The Senate Filibuster: Tool of Mass Obstruction or Key to Deliberation?

This post was written by Luke Atherton, a senior at Whitworth University and an intern for Values & Capitalism.

Less than twenty percent of Americans approve of the way that Congress is handling its job, according to recent Gallup polls. President Trump is a self-proclaimed doer, someone who could fix the system, and his base expects some big, fundamental changes. And yet, in the nine months since Republicans took control of the Presidency, House, and Senate, President Trump has no major legislative victories to claim. Are American’s tired of a government that is inherently slow moving due to the separation of powers and rules such as the filibuster?

Last month, AEI resident scholar Gary Schmitt hosted a panel of specialists who debated the merit of the filibuster and whether or not its rules should be changed. The panelists set the stage by explaining the history, and current rules surrounding the filibuster. Under the current filibuster rules, a single senator can refuse to consent to voting and thereby continue the debate on any issue. The ability to stall a vote on an issue is called filibustering. To overcome the filibuster, 60 senators must hold a “cloture” vote to end debate on the topic and move to the final vote. This rule was intended to give senators the power to force debate on issues that they are passionate about and thereby force the Senate majority to work with the minority. As the filibuster is a rule created by the Senate to dictate order of business, the rules can be changed by a simple majority. President Trump is desperate for a legislative victory and wants the cloture vote to be changed to only require 51 senators, instead of the previous 60. Senate Majority leader Mitch McConnell is defying the President to preserve what he considers to be a fundamental part of the legislative process. This debate will determine whether our system will move a step away from the slow moving legislative process that demands compromise towards a more efficient one where the majority can more quickly achieve its policy goals.

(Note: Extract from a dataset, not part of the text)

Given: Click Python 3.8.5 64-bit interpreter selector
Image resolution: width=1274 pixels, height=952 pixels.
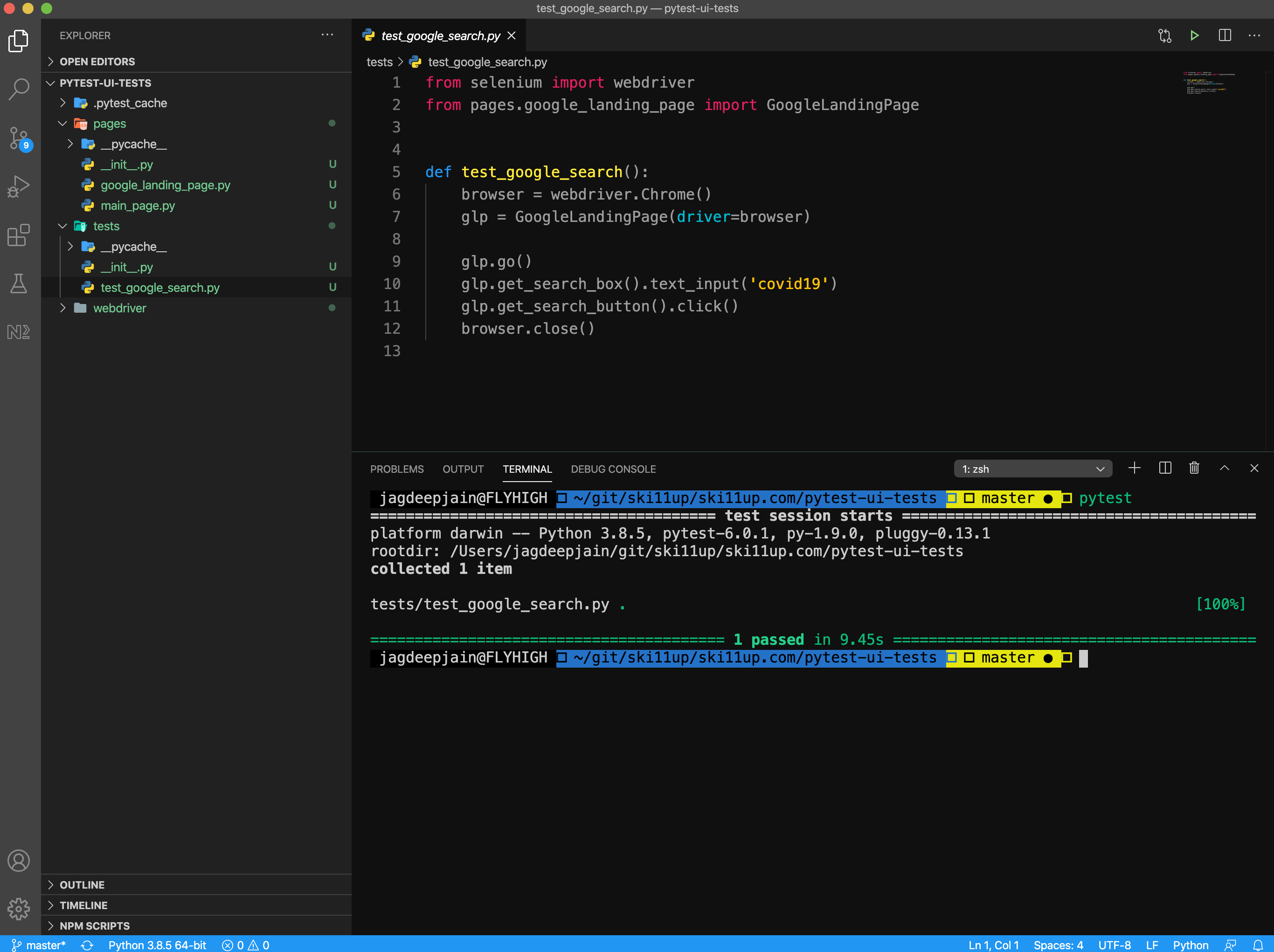Looking at the screenshot, I should [x=157, y=945].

Panelist James Wallner, who spent several years working in the House for a minority party member, strongly advocated against any filibuster reform. He argued strongly, citing Federalist 10 and the Constitution, that the Founders designed the Senate to be a slow moving body and that the filibuster protects the minority, and the nation, from a hot-tempered majority. He admitted that the filibuster is being used more frequently, and with the intent of opposing the other party instead of standing for policy positions, but argues that the benefits of the filibuster far outweigh the costs. Mr. Wallner’s defense of the filibuster was contested by Saikrishna Prakash, from the University Of Virginia School Of Law. Mr. Prakash argued that the defenses of the filibuster don’t stand up to scrutiny. He pointed out that debate can, and should, occur off of the Senate floor and that minority parties are already inherently protected by the separation of power within our government. Finally, panelist Peter Hanson struck a compromise between the two sides proposing that the filibuster has a place in the system, but that filibuster rules should be changed for certain categories of legislation like a budgetary crisis. Mr. Hanson claims that in situations such as debt ceiling debates, failing to act is an action in itself.

Mr. Prakash’s concluded by arguing that the Senate needs to do its job and pass legislation. Changing the filibuster rules would accomplish this goal and would force Democrats who want a seat at the table to rejoin the negotiation process. Mr. Prakash admitted that he spoke as an outsider as he had no experience working on the Hill. While this may give him less of a voice in Washington, his voice echoes the frustration of many average Americans, and in part, might explain the election of a President who claimed that he was going to fix a broken government.